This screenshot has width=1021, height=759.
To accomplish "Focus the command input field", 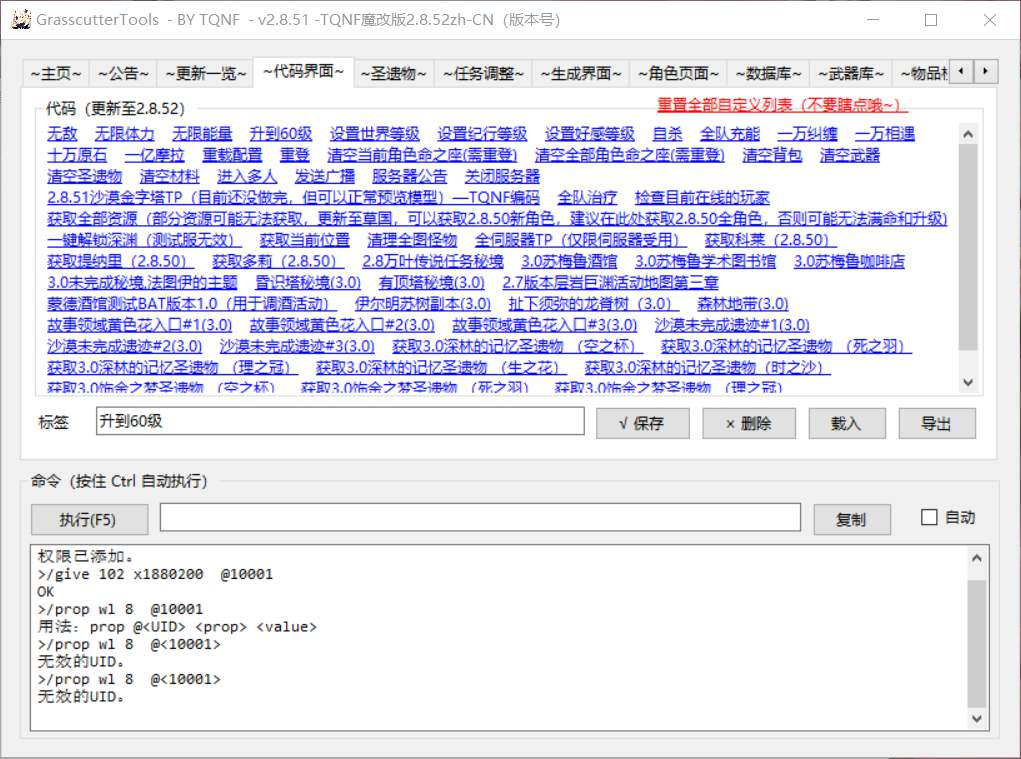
========
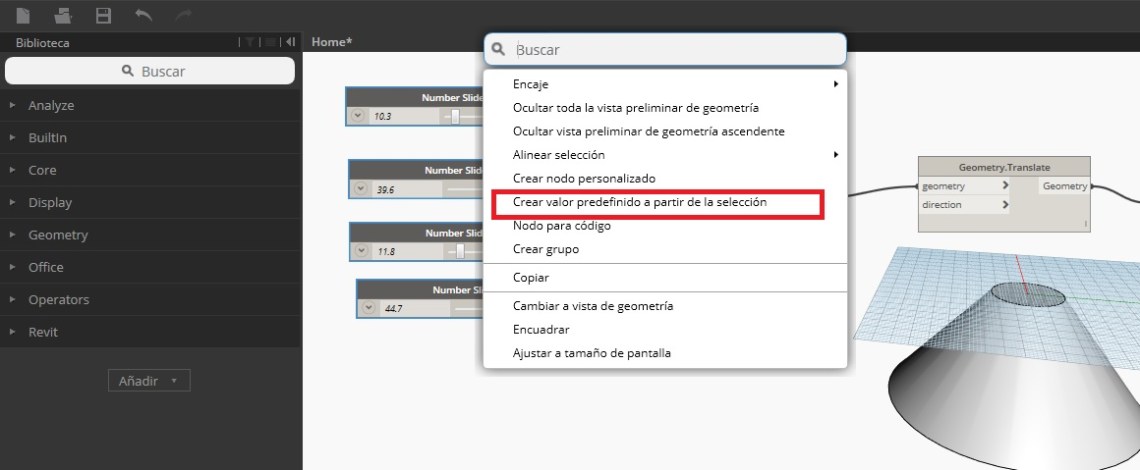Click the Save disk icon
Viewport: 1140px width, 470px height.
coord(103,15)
========
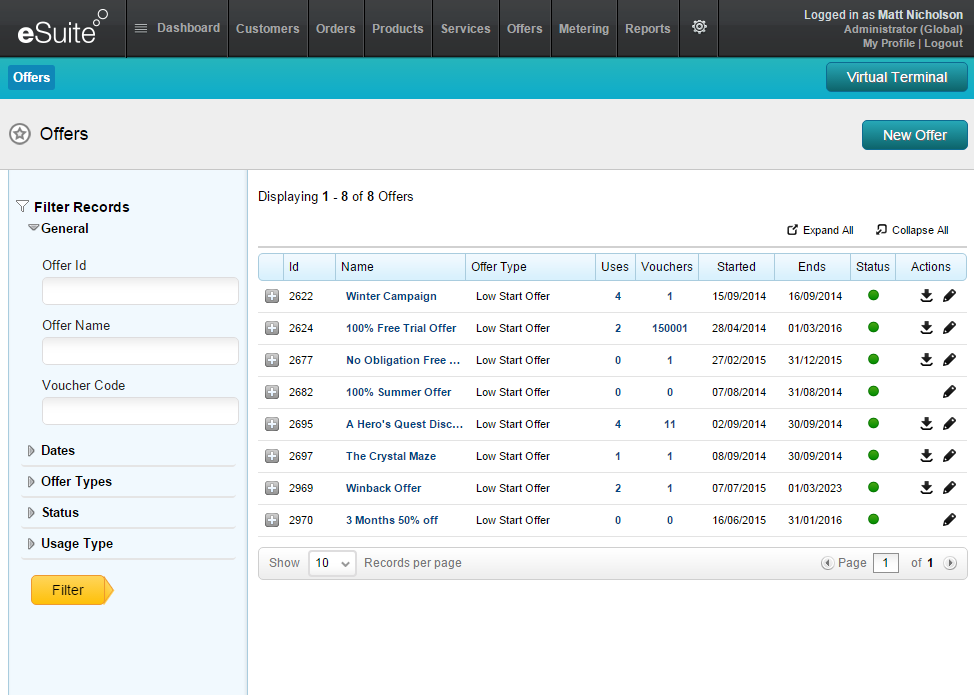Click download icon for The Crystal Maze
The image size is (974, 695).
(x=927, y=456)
========
GOAL OF THE EXERCISE: Look above for the line holding "This screenshot has width=1021, height=759." and output everything from it down to the line holding "the command input", both ends included, exactly and without images.

YOUR SOLUTION:
This screenshot has width=1021, height=759.
To accomplish "Focus the command input field", 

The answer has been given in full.